[Working data Boundary: Start]

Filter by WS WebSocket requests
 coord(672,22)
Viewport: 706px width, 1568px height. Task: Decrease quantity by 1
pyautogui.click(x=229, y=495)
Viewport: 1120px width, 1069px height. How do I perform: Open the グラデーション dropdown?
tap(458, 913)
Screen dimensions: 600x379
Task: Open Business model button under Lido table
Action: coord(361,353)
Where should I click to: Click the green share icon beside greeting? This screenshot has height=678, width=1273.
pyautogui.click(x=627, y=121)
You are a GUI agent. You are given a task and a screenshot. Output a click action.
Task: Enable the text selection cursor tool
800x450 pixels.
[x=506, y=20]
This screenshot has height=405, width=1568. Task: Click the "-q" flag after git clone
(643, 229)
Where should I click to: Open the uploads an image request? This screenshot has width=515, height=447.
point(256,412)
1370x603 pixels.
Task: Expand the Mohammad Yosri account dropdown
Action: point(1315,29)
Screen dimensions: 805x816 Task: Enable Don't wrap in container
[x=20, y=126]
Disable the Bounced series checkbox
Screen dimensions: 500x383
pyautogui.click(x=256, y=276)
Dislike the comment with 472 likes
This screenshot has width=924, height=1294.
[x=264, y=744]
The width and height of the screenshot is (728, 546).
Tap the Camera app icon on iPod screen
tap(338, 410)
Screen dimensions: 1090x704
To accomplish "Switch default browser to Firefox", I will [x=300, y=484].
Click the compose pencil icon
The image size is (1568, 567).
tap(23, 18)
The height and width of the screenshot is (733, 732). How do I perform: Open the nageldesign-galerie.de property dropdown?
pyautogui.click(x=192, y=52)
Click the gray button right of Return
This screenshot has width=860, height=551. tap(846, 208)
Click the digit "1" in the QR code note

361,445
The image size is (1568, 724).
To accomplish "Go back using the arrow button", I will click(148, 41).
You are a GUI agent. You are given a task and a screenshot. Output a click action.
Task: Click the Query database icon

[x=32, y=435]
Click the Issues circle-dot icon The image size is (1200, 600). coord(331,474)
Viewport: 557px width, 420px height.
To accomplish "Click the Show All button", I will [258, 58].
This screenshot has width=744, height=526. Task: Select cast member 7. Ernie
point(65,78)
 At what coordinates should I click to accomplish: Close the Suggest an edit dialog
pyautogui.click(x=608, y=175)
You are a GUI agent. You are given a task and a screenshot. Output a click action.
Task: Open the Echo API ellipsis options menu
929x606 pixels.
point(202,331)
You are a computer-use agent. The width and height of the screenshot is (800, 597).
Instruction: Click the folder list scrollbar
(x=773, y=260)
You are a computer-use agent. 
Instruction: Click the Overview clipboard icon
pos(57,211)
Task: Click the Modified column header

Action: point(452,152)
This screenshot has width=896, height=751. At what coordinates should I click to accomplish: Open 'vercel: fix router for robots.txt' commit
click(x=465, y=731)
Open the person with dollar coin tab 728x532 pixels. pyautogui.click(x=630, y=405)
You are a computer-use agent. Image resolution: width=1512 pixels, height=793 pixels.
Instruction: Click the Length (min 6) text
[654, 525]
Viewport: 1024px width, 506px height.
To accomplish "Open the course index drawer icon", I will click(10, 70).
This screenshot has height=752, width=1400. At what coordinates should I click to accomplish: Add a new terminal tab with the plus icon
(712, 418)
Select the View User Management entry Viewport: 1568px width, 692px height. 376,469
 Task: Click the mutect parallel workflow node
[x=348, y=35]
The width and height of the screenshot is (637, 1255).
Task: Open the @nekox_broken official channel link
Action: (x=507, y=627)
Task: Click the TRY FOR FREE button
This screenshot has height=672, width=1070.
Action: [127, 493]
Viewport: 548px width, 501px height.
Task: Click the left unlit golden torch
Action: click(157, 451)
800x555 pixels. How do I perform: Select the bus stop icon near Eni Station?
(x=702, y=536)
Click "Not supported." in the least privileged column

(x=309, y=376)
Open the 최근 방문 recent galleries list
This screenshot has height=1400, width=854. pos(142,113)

[Working data Boundary: End]

## [Directions]
Transcribe the entries exactly, and make each line match the original.

## [Exercise output]
Filter by WS WebSocket requests
 coord(672,22)
Viewport: 706px width, 1568px height. Task: Decrease quantity by 1
pyautogui.click(x=229, y=495)
Viewport: 1120px width, 1069px height. How do I perform: Open the グラデーション dropdown?
tap(458, 913)
Screen dimensions: 600x379
Task: Open Business model button under Lido table
Action: coord(361,353)
Where should I click to: Click the green share icon beside greeting? This screenshot has height=678, width=1273.
pyautogui.click(x=627, y=121)
You are a GUI agent. You are given a task and a screenshot. Output a click action.
Task: Enable the text selection cursor tool
800x450 pixels.
[x=506, y=20]
This screenshot has height=405, width=1568. Task: Click the "-q" flag after git clone
(643, 229)
Where should I click to: Open the uploads an image request? This screenshot has width=515, height=447.
point(256,412)
1370x603 pixels.
Task: Expand the Mohammad Yosri account dropdown
Action: point(1315,29)
Screen dimensions: 805x816 Task: Enable Don't wrap in container
[x=20, y=126]
Disable the Bounced series checkbox
Screen dimensions: 500x383
pyautogui.click(x=256, y=276)
Dislike the comment with 472 likes
This screenshot has width=924, height=1294.
[x=264, y=744]
The width and height of the screenshot is (728, 546).
Tap the Camera app icon on iPod screen
tap(338, 410)
Screen dimensions: 1090x704
To accomplish "Switch default browser to Firefox", I will [x=300, y=484].
Click the compose pencil icon
The image size is (1568, 567).
tap(23, 18)
The height and width of the screenshot is (733, 732). How do I perform: Open the nageldesign-galerie.de property dropdown?
pyautogui.click(x=192, y=52)
Click the gray button right of Return
This screenshot has width=860, height=551. tap(846, 208)
Click the digit "1" in the QR code note

361,445
The image size is (1568, 724).
To accomplish "Go back using the arrow button", I will click(148, 41).
You are a GUI agent. You are given a task and a screenshot. Output a click action.
Task: Click the Query database icon

[x=32, y=435]
Click the Issues circle-dot icon The image size is (1200, 600). coord(331,474)
Viewport: 557px width, 420px height.
To accomplish "Click the Show All button", I will [258, 58].
This screenshot has width=744, height=526. Task: Select cast member 7. Ernie
point(65,78)
 At what coordinates should I click to accomplish: Close the Suggest an edit dialog
pyautogui.click(x=608, y=175)
You are a GUI agent. You are given a task and a screenshot. Output a click action.
Task: Open the Echo API ellipsis options menu
929x606 pixels.
point(202,331)
You are a computer-use agent. The width and height of the screenshot is (800, 597).
Instruction: Click the folder list scrollbar
(x=773, y=260)
You are a computer-use agent. 
Instruction: Click the Overview clipboard icon
pos(57,211)
Task: Click the Modified column header

Action: point(452,152)
This screenshot has width=896, height=751. At what coordinates should I click to accomplish: Open 'vercel: fix router for robots.txt' commit
click(x=465, y=731)
Open the person with dollar coin tab 728x532 pixels. pyautogui.click(x=630, y=405)
You are a computer-use agent. Image resolution: width=1512 pixels, height=793 pixels.
Instruction: Click the Length (min 6) text
[654, 525]
Viewport: 1024px width, 506px height.
To accomplish "Open the course index drawer icon", I will click(10, 70).
This screenshot has height=752, width=1400. At what coordinates should I click to accomplish: Add a new terminal tab with the plus icon
(712, 418)
Select the View User Management entry Viewport: 1568px width, 692px height. 376,469
 Task: Click the mutect parallel workflow node
[x=348, y=35]
The width and height of the screenshot is (637, 1255).
Task: Open the @nekox_broken official channel link
Action: (x=507, y=627)
Task: Click the TRY FOR FREE button
This screenshot has height=672, width=1070.
Action: [127, 493]
Viewport: 548px width, 501px height.
Task: Click the left unlit golden torch
Action: click(157, 451)
800x555 pixels. How do I perform: Select the bus stop icon near Eni Station?
(x=702, y=536)
Click "Not supported." in the least privileged column

(x=309, y=376)
Open the 최근 방문 recent galleries list
This screenshot has height=1400, width=854. pos(142,113)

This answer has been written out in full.